Sunday, 10 November 2013

The Face of Grace


I called my aunt yesterday.

It isn’t easy to call someone who has recently lost a loved one.

I didn’t know what to say and no words came.

“Hello” she answered. Her voice was clear – no trace of any heavy deep-throated sadness.

“Hello Aunty, it’s me – Aashoo” I said simply.

“Aashoo! How are you?” She enquired about my family’s health and asked what my little daughter was doing.

“We are all ok. How are you?” I asked.

“I am ok now. You see, it happened too soon. I wished your uncle had waited for a couple of days.”

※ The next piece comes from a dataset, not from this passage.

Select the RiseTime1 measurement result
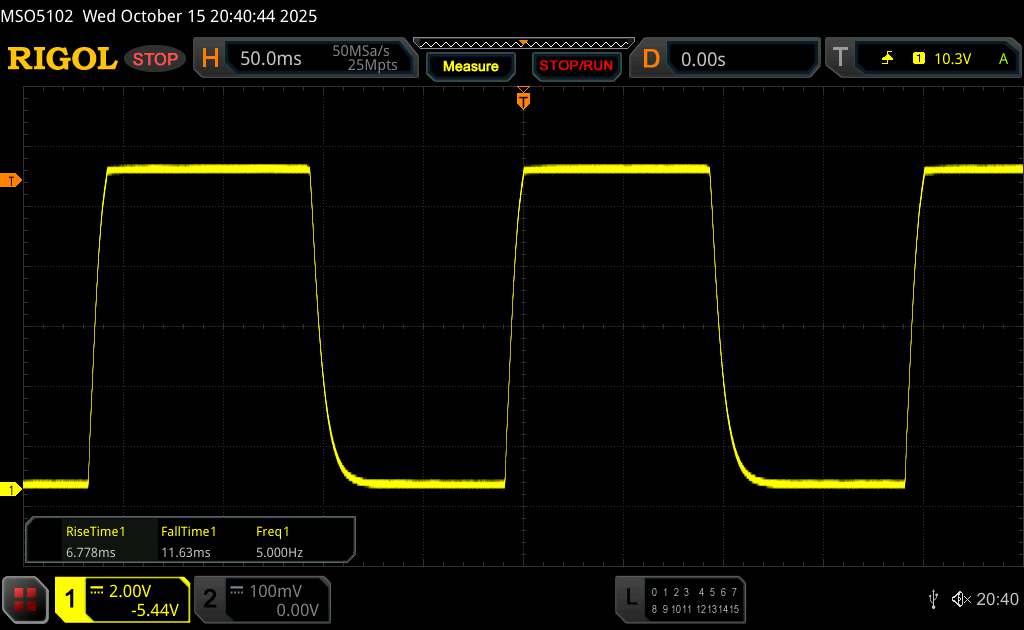The image size is (1024, 630). click(95, 541)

Then she told me: how they took him to the hospital, how he passed away peacefully, how there were three priests at the funeral, how he read the Bible daily, how the priests said that he had influenced them, how he prayed, and how he lived. Her words rushed out like a burst of tears.

I listened quietly.

“I can go on talking for a long time. You must not feel sad about this. Your uncle has a better life now. We must rejoice” she said. Her faith was strong and it gave her the grace to accept her loss.

“I remember the good times" I said trying to refresh her memory. I told her how we had teased him about his obsession with the Bible when we visited him a few months back, and how he had made our favourite traditional sweet ‘mumbra’ on the fire stove in the backyard a few years ago.

“Oh yes” she said as her voice trembled a little. “The good times – there were so many.”

They had been married for over half a century. She said he had never hurt her with harsh words. Rather it was she who had nagged him about being obsessed with prayers all the time. He underwent chemotherapy once and then refused any invasive treatments as he put his life in the hands of god. “Six months” said the doctors. However, he lived on for six years.

“He prayed for all of you” she said.

I knew she was wiping her eyes with the ends of her sari pallu as she spoke.